Two more days? Maybe.
He knew he would do nothing.
* * *
The crew came back midmorning of the following day. Coming down the companionway in their socks headed for the galley. By the time he got the bunks squared away the corridor was empty. He went up to the jackhouse and pushed open the door and stepped out onto the deck. The wind was still blowing and the dark seas lapped heavily but the storm had mostly passed. Down on the drillingfloor dead seabirds lay everywhere.
He ate lunch with the crew. They were a good bunch, unsurprised to see him there. He went back to his room and waited for the diveboat to come but the diveboat didnt come. He went up to the drilling office but the driller didnt know anything about unstacking any rigs. Someone had collected the dead birds and thrown them overboard and he watched the rig slowly swing into action. The big yellow traveling block rocked in the rigging and the drill was back on line by midafternoon and the drilling began again which would continue on into the night and every day and every night. He lay in his bunk listening to the voice of the driller over the squawkbox. The voice of the mudlogger. He’d left the light on over the desk. Men passed up and back outside the door going to and from the mess. The voices were like a balm to him. To be a part of some enterprise. A community of men. A thing all but unknown to him for the greater part of his life. He drifted in and out of sleep. The voices went on all night. We’re running at a hundred rpm’s. Two mp’s are up to seven hundred.

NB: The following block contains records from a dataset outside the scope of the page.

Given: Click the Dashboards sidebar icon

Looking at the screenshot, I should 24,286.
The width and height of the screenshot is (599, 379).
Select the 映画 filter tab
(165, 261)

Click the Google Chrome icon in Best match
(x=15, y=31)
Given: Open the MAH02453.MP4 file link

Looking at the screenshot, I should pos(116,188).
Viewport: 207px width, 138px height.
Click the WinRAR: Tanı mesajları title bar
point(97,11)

You want to run up there about a hundred and twenty. You get around there too fast it’s wobblin and all it’s goin to do is just hang up on the wall. I dont give a fuck what you do in the hole.

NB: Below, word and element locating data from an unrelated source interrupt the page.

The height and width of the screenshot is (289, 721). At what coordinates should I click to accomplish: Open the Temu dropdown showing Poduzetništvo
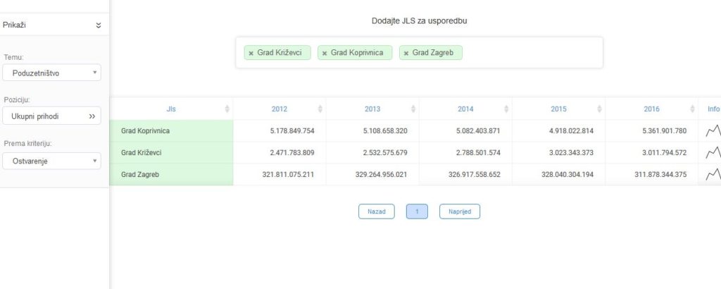tap(51, 73)
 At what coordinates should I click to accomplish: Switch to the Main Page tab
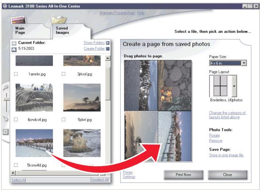(x=31, y=31)
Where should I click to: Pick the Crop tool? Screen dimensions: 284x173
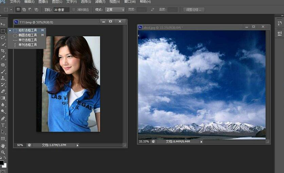(x=3, y=51)
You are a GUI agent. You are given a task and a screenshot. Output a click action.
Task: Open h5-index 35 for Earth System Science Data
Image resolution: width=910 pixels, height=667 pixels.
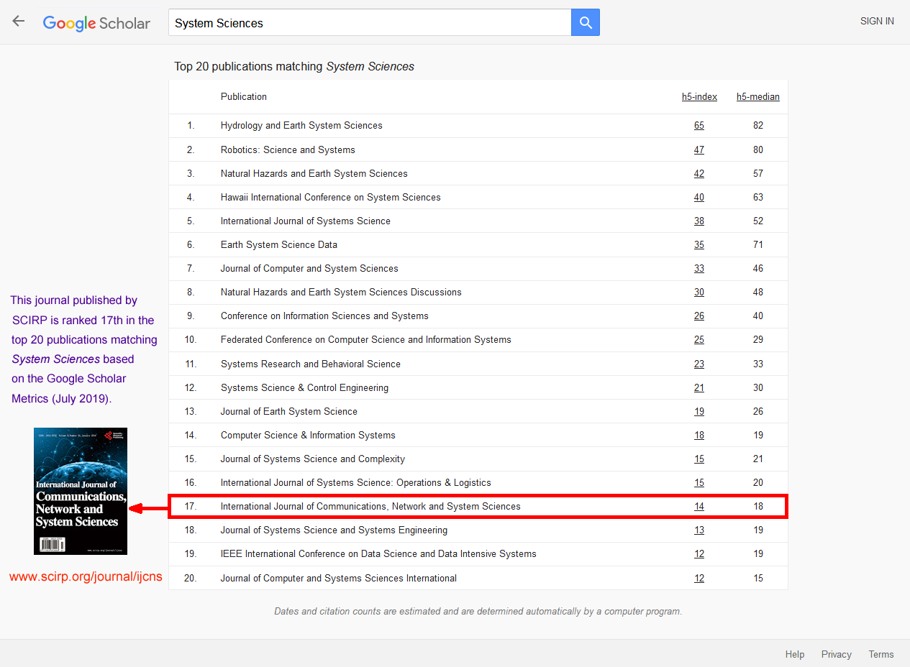tap(699, 245)
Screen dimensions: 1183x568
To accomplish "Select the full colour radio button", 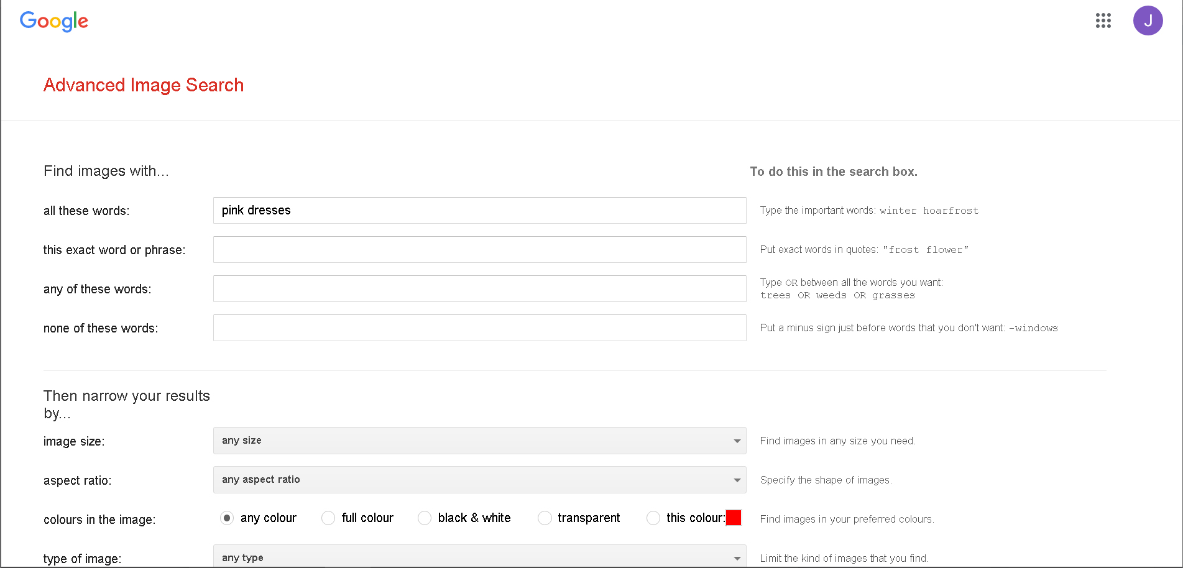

Well what can we put in there?
More iron I guess.
You there?
Yeah.
Three to four. Maybe five.
I think it’s goin to be eighty-two. Eighty-two. Keep drillin though.
Yeah. Pick up a single.
How many stands is that out?
Thirty. Thirty-one now.
About five stands of drillpipe left.
What joint is that you got hangin?
Ninety-nine.
Ninety-nine. What’s that mud weight?
Ten-five.
Need to be certified.
He slept and woke. Four o four. Quiet outside. The speaker squawked softly. We got a little formation change. We’re gettin into some dolomite. About four o seven. Eleven ninety-seven. It’s close to bein limestone. Not much difference in it anyway. Sort of changed color a little bit. Just a little more crystalline than limestone. But you pick up one piece and you can see right through the middle of it. Half of it dolomite and half of it limestone. I thought it was shale to start with.

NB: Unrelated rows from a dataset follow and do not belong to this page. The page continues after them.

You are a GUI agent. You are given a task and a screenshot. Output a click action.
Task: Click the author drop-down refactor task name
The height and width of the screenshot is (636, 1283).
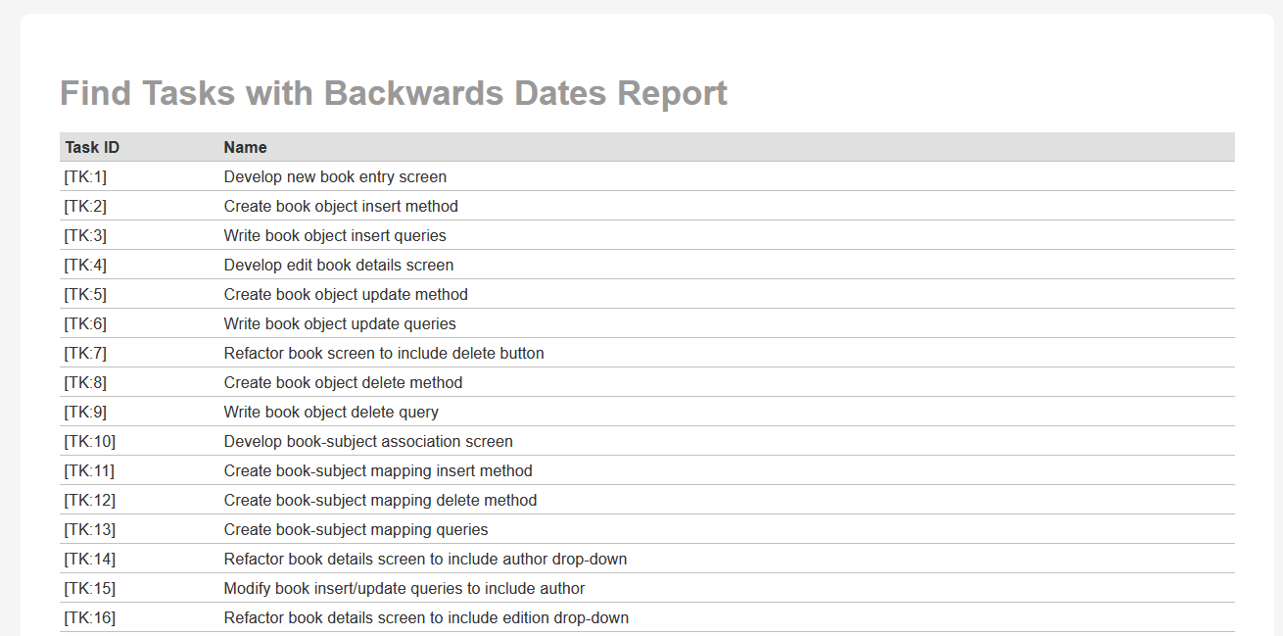click(425, 559)
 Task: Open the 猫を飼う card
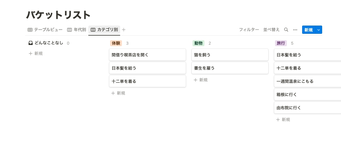[x=230, y=55]
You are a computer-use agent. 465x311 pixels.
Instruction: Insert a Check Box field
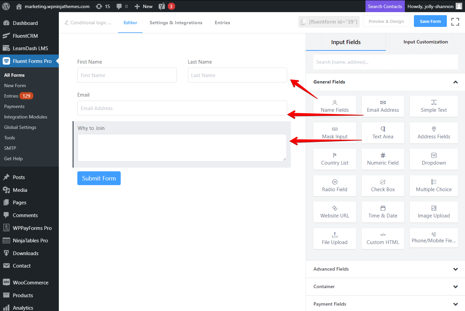coord(383,186)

Seems to be drillin better. Bigger pieces. You can see teethmarks on it where that bit’s been gettin hold of it. I guarantee you it’s got a good appetite.
At five he got up and went down to the mess and ate a dish of ice cream and talked to two of the roughnecks sitting there drinking coffee. Where’s your guys at? they said.
Coming tomorrow. I hope.
They nodded. You get paid for however long you’re out here though. Right?
Right.
Good on you.
He went back to his bunk and lay in the sweet darkness. The storm had passed. The deep throb of the prime mover walked the bowl slowly across the table. Below them the drillbit turning a mile deep in the unimaginable blackness of the earth.
Bit man says his bit’s quit.
Let’s hold up on makin a bit up. We may change bits on it.
Pick up Mudlogger.
Mudlogger here.
Pick up on the drill floor. Where you at?
We’re back here at the kellystand. I’ll be right out there.
He lay with the rough blanket over him. News from another world.
Different formation. Shale one, maybe. I rezeroed the stroke counter. That’s midway shale. Selma chalk.
What was that last survey depth?
Sixty-seven seventy-one. One degree.
What’s the next kelly down to it?
Seventy-four thirty-three.
Is that one and two more? Or three more?
Three more.
When he woke again it was almost morning. The squawkbox was quiet. Then the driller came on. It’s not drillin all that damn good. Forty, fifty feet a hour? Let’s circulate there about fifteen minutes. Shut down and watch it. Make sure it aint flowin or nothin. It’s all good we’ll go ahead and put our slug in it.
He dozed.
Crane operator? What’s them seas look like out there?
Five or six.
No fill on the bottom, said the mudlogger.
Make me some hole.
* * *
When he walked into the bar Janice looked up and waved one finger in a circle and motioned toward the end of the bar. He followed her down and set his bag in the floor.